A cada ano avaliações evidenciam que o Brasil ainda não encontrou a fórmula de o saber ser democraticamente distribuído. Metodologia, excesso de conteúdos, anacronismo, forma de avaliar, desmotivação, interferência da mídia etc. são apontados como causas da ineficiência. Opiniões, na maior parte das vezes não fundamentadas em estudos de realidade. Ou seja: “acha-se” muito, mas pesquisa-se pouco. Mudanças educacionais não faltaram ao Brasil do século XX. Ainda assim, só vimos queda na qualidade. É o próprio INEP/ MEC quem afirma: ao final da 4ª série do Ensino Fundamental mais da metade dos alunos continua mal sabendo ler e fazer cálculos matemáticos básicos, com pequena “melhora” ao final da 8ª. E, de nada adianta, a cada novo gestor começar outro modelo.
Cada mudança no sistema educacional implica em altos gastos e, no mínimo, em muitas horas de trabalho por parte dos envolvidos. Para os professores, em especial, representa também novos esforços e capacidade de adaptação. É inconcebível, portanto, que se suspenda e se perca (como é usual) todo um trabalho sem uma análise séria que justifique tal decisão. Para evitar mais fracassos é mister, entre outras coisas, ouvir em escala representativa o docente que atua em sala de aula, antes de colocar em prática novos projetos. Não se trata de pedir permissão nem inverter a hierarquia, mas de investigar o que eles têm a dizer sobre as necessidades intrínsecas do projeto e a viabilidade de execução. Quem executa a nova proposta (o professor) é o mais apto a perceber – do ponto de vista da prática – as possibilidades, necessidades e/ou limitações de ângulos que quem planeja nem sempre percebe.
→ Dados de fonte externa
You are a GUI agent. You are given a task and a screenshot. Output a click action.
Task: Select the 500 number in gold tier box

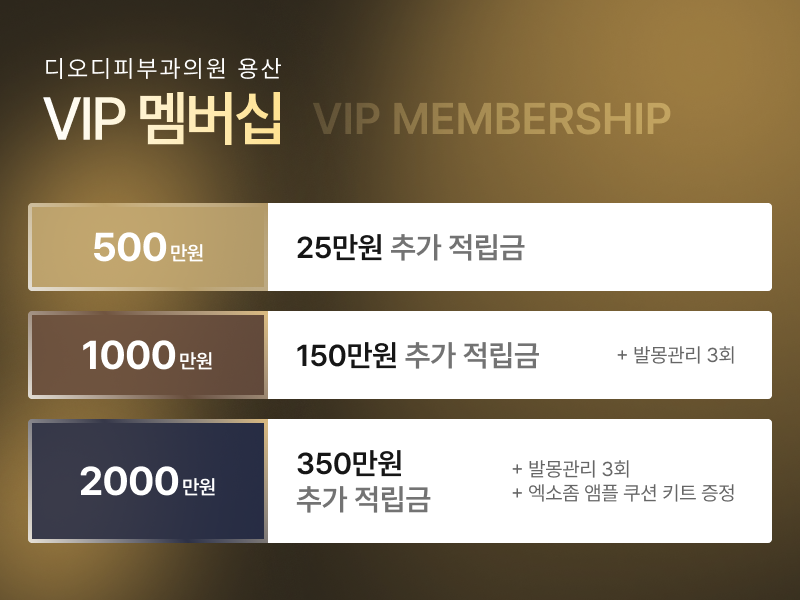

Educação que se quer de resultados, devia se fazer assim. Ignorar a realidade das salas de aula lotadas na maioria das escolas do país; a média de quatro horas de aula; a impossibilidade quase total de o professor se atualizar nas condições atuais é fechar os olhos à realidade de que o Brasil não é composto pelos poucos que pertencem às classes A e B; é esquecer as salas multisseriadas; é fingir que já superamos o problema dos que nem giz tem – para citar o recurso mais corriqueiro de uma escola; é fazer de conta que o professor não ganha pouquíssimo; que há os que mal e mal completaram o Ensino Médio; assim como há os que viajam no lombo de burricos ou em canoas até chegar a seus alunos…
É fácil dizer que cabe ao professor fascinar, deslumbrar crianças e jovens; que é sua obrigação ser empreendedor e criativo; que deve usar variadas técnicas de ensino e avaliar qualitativamente. Discurso embasado sem dúvida, mas que esquece o Brasil continente, o Brasil que tem milhões de crianças com fome e outras carências, que não tem nem sala de aula em muitos municípios, nos quais a escola é apenas uma casinha tosca, perdida num mundão de chão, que separa os alunos de suas também toscas casas, quilômetros atrás… Que esquece principalmente a realidade de um docente que decerto não pode encantar crianças nem jovens, porque nem ele está encantado com a realidade que enfrenta.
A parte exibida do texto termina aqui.